Produced by: Tarun Mishra Designed by: Manoj Kumar
Researchers are investigating the use of robotics to recreate extinct animals, including dinosaurs and ancient marine reptiles, to study their movement and anatomical features, as reported in Science Robotics.
By replicating the physical structures and movements of extinct species like Tyrannosaurus Rex, scientists hope to gain insights into how these animals adapted and evolved in their environments.

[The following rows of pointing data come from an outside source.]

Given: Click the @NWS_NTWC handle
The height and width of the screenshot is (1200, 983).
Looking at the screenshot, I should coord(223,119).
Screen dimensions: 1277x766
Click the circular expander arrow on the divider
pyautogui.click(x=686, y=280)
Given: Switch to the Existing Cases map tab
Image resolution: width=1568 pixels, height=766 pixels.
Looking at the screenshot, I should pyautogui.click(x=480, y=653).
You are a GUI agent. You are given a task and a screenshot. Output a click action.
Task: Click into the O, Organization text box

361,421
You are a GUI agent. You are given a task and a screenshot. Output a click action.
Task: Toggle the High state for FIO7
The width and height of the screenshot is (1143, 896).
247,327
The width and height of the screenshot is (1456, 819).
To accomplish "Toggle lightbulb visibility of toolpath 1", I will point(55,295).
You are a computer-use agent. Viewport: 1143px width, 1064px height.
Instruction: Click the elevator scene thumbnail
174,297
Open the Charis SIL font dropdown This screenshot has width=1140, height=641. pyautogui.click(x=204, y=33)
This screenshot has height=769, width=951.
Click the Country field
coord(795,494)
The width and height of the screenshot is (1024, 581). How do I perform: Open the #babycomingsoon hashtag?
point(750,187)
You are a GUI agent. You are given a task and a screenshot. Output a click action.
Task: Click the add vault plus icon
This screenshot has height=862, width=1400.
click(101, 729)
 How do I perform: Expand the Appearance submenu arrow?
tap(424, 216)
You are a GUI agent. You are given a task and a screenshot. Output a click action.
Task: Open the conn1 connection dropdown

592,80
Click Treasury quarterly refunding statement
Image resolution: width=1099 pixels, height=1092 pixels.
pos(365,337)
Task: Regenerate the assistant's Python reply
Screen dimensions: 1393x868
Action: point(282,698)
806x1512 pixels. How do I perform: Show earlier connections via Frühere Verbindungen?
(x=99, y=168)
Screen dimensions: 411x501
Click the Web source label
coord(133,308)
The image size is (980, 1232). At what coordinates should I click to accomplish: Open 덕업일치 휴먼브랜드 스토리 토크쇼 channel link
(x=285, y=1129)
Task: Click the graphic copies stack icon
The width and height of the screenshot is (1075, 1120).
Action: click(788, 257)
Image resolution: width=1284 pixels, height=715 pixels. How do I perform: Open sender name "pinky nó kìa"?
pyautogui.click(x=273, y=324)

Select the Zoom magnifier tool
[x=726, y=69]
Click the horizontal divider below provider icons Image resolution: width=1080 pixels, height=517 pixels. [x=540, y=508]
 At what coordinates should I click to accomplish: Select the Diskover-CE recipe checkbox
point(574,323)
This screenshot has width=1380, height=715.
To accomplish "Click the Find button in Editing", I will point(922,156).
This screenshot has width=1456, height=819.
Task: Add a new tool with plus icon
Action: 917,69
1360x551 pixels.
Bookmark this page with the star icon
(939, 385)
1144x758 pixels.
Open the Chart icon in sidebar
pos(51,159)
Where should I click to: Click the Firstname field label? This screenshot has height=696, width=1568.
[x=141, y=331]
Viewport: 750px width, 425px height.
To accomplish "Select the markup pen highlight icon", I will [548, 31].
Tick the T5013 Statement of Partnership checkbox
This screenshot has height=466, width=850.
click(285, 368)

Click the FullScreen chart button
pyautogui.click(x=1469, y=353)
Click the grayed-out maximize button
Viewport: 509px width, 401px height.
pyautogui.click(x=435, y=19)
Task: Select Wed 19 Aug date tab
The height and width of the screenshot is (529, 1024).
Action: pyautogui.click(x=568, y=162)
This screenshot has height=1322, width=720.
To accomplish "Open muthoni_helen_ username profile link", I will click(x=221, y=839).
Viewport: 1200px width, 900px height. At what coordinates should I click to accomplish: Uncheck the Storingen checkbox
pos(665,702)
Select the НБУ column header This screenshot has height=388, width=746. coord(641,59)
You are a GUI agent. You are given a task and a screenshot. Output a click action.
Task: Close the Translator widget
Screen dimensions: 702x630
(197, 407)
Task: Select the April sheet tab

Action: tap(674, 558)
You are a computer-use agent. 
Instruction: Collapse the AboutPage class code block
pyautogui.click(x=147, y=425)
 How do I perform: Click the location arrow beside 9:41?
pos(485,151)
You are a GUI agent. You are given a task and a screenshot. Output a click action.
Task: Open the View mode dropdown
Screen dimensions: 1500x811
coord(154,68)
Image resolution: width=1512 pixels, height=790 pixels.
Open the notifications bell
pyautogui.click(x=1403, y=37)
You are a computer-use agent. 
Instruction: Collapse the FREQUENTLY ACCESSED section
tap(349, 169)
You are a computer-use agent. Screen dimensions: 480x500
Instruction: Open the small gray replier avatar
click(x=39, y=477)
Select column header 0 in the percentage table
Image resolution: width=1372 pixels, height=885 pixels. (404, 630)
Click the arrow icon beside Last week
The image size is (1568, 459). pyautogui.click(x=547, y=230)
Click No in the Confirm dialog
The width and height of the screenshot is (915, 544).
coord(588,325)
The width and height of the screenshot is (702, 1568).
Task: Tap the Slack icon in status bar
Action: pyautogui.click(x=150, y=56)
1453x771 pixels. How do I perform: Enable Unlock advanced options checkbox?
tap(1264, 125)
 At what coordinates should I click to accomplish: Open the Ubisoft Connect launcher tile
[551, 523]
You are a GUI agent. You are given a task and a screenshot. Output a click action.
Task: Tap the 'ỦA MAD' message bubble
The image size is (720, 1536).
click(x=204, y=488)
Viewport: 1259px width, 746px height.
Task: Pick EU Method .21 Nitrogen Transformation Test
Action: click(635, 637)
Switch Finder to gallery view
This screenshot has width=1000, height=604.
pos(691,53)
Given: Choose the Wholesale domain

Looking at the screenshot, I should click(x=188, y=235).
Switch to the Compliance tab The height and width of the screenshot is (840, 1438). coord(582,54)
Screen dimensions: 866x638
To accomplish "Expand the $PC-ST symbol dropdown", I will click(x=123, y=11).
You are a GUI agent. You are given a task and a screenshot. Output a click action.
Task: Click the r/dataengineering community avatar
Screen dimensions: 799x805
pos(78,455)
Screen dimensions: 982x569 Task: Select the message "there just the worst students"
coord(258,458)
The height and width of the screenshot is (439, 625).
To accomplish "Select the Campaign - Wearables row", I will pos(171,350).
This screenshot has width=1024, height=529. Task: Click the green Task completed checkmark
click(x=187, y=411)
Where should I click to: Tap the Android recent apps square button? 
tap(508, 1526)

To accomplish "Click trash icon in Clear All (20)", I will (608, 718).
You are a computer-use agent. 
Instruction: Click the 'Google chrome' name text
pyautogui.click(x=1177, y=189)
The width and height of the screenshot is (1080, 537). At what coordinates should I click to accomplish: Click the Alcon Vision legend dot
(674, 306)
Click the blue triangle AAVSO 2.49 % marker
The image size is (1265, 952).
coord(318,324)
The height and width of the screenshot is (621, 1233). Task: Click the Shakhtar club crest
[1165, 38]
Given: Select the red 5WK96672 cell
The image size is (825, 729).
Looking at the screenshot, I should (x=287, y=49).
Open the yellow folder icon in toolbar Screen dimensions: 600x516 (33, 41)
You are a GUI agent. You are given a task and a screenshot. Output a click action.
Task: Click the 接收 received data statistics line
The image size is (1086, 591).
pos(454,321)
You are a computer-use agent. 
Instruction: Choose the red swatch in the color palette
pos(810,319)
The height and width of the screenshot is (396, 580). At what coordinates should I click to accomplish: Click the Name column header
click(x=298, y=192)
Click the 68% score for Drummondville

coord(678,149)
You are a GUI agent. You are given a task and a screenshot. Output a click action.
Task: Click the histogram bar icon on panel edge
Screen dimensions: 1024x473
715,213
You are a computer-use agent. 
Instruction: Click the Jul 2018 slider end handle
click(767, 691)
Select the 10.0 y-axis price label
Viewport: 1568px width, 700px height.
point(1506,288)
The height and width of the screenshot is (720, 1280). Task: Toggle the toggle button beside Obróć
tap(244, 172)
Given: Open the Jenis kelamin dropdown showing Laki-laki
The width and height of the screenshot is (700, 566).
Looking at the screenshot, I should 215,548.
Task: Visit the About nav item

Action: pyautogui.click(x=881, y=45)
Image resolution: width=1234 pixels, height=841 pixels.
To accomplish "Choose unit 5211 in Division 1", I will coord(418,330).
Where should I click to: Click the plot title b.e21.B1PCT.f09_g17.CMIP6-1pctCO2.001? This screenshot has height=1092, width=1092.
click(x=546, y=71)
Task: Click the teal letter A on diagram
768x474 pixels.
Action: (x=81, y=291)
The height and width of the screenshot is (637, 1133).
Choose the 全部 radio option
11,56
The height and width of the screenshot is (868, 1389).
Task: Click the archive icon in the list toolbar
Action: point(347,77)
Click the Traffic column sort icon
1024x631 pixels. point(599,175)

The goal of these robotic recreations is to improve our understanding of evolution. Dr. Michael Ishida from the University of Cambridge explained that the simulations could compress millions of years of evolutionary changes into a single day’s engineering work.
The concept, known as “paleoinspired robotics,” combines bioinspired robotics with evolutionary studies, focusing on how anatomical changes across species may have influenced their biomechanics and environmental interactions over time.
Traditional bioinspired robotics focuses on replicating features of living species. In contrast, paleoinspired robotics aims to simulate anatomical changes and evolutionary pressures on extinct species across multiple historical periods.
Dr. Ishida noted that by building robotic models based on the features of ancient fish, scientists could explore evolutionary shifts that contributed to the transition from aquatic to terrestrial life.
Incorporating robotics into paleontological research enables the testing of evolutionary feasibility, allowing researchers to study if certain anatomical features in extinct animals could have supported their survival in diverse environments.
The paleo inspired robotics approach opens new avenues to study artificial evolution, offering a comparative framework to understand the evolutionary mechanics and constraints that influenced extinct species’ survival and adaptation.